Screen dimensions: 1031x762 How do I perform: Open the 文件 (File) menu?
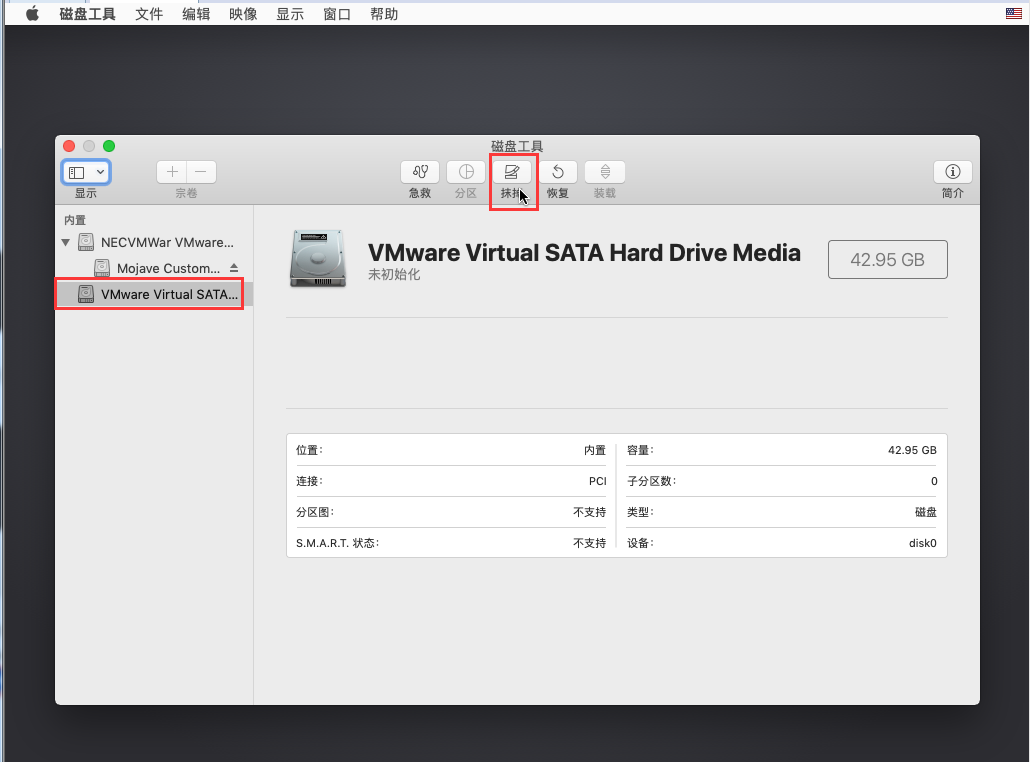coord(149,14)
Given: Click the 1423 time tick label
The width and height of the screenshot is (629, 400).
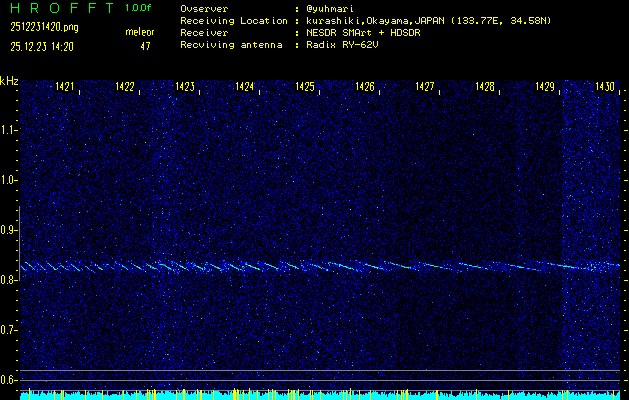Looking at the screenshot, I should (x=185, y=88).
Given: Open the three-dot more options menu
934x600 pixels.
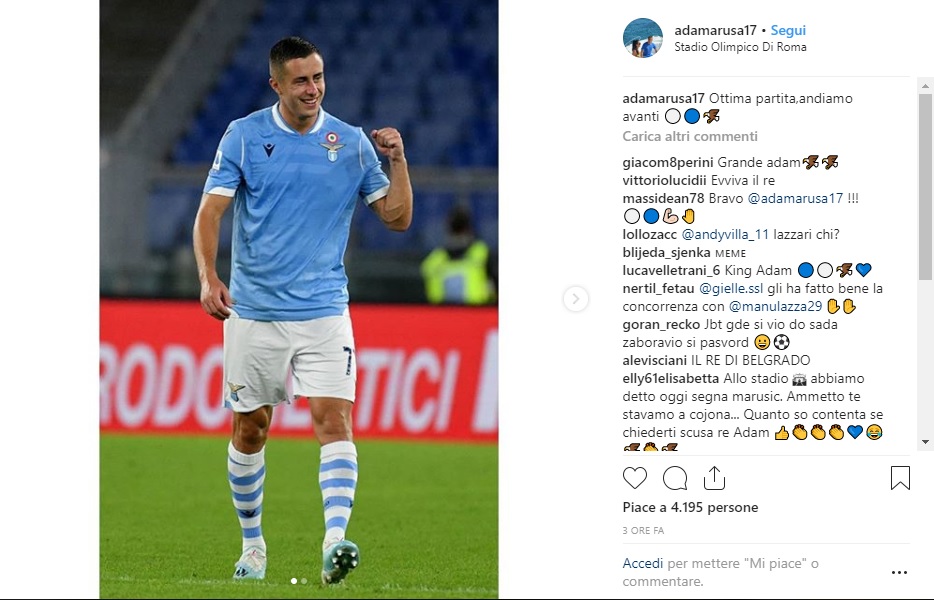Looking at the screenshot, I should [899, 573].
━━━━━━━━━━━━━━━━
TASK ITEM:
What is needed is the whole listing again, exactly as written, with the images left out.

YOUR SOLUTION:
Screen dimensions: 1031x762 How do I perform: Open the 文件 (File) menu?
coord(149,14)
Given: Click the 1423 time tick label
The width and height of the screenshot is (629, 400).
Looking at the screenshot, I should (x=185, y=88).
Given: Open the three-dot more options menu
934x600 pixels.
Looking at the screenshot, I should [899, 573].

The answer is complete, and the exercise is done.